Etwa sechs Wochen, drei Droh-Emails, zehn Stunden Hotline-Warteschleife und fünf Wutanfälle später, sitze ich noch immer geschenklos in meiner Wohnung. Denn offensichtlich vergisst die DHL, was ihre Kernkompetenz sein sollte: Pakete zu ihrer Kundschaft bringen.

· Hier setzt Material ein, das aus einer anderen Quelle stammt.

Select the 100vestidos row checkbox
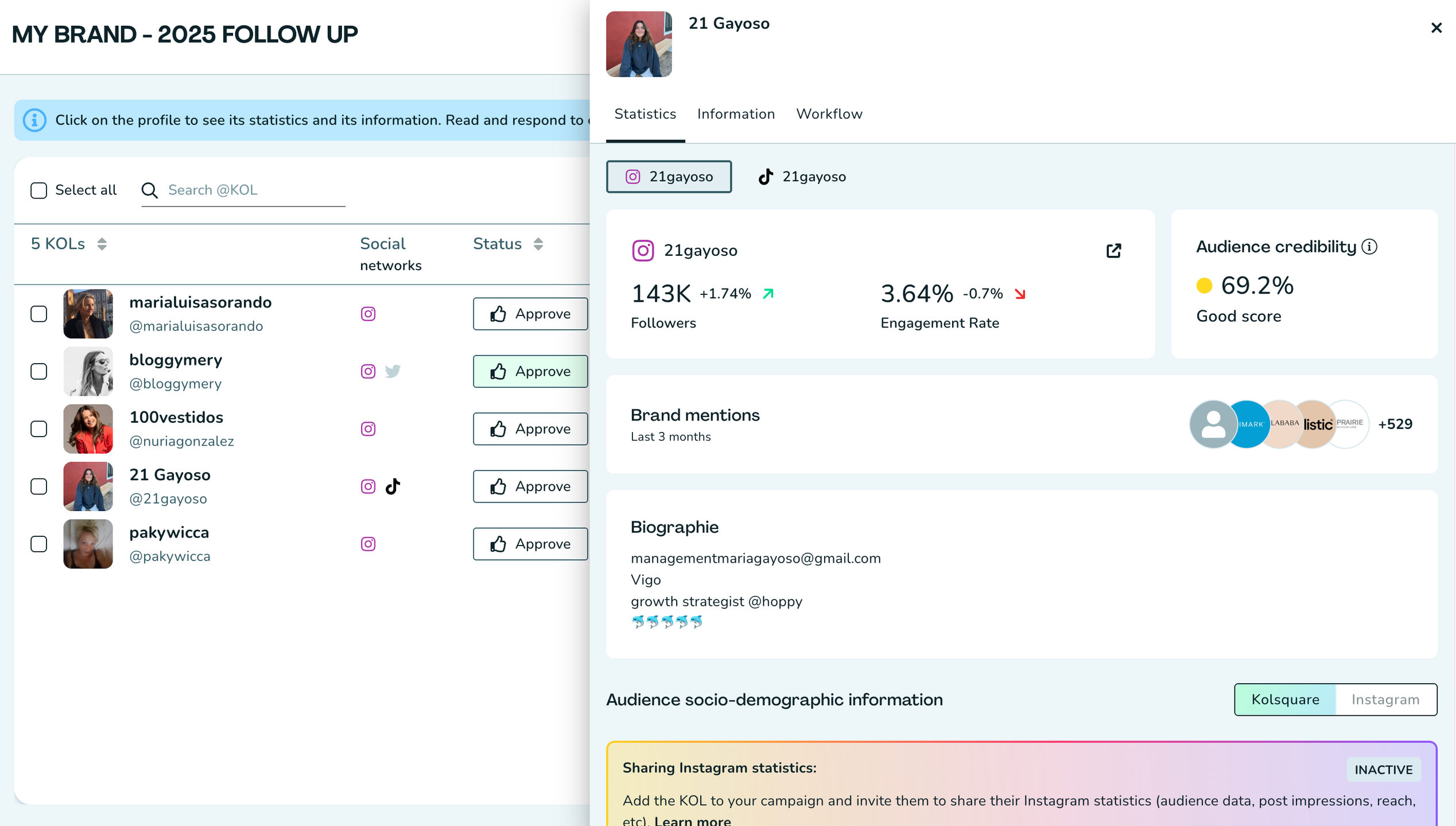Viewport: 1456px width, 826px height. (x=38, y=429)

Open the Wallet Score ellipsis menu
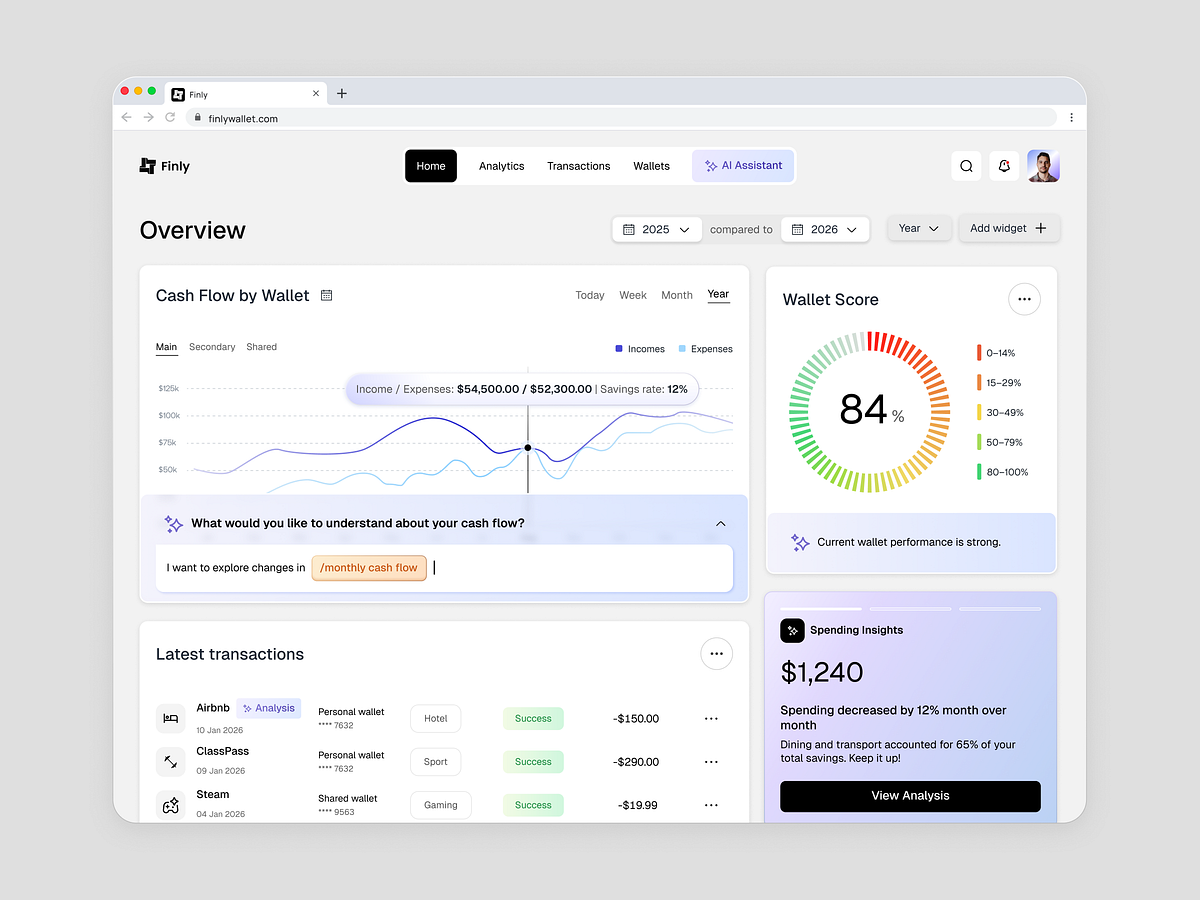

Noch während ich bei meiner Familie bin, bekommt mein Bruder die Bestätigung, dass mein Paket bereits in Berlin auf mich warte. Super, dachte ich, Geschenke auch noch nach Weihnachten sind großartig. Im Sendungsverlauf lese ich nach, wo ich es in den nächsten Tagen abholen kann. »Erfolgreich zugestellt an: Nachbar Kiosk Akbulut«. Akbulut, nie gehört. Im Kopf gehe ich unser Haus und die Nachbargebäude durch: ein türkisches Männercafé, das gerade umgebaut wird, und eine Fußballkneipe, kein Kiosk Akbulut. Was soll’s, dachte ich, wird schon auftauchen, wenn ich in Berlin bin. Ich frage einfach beim Späti an der Ecke, vielleicht hat der ja mein Paket, quasi als Nachbar zweiten Grades.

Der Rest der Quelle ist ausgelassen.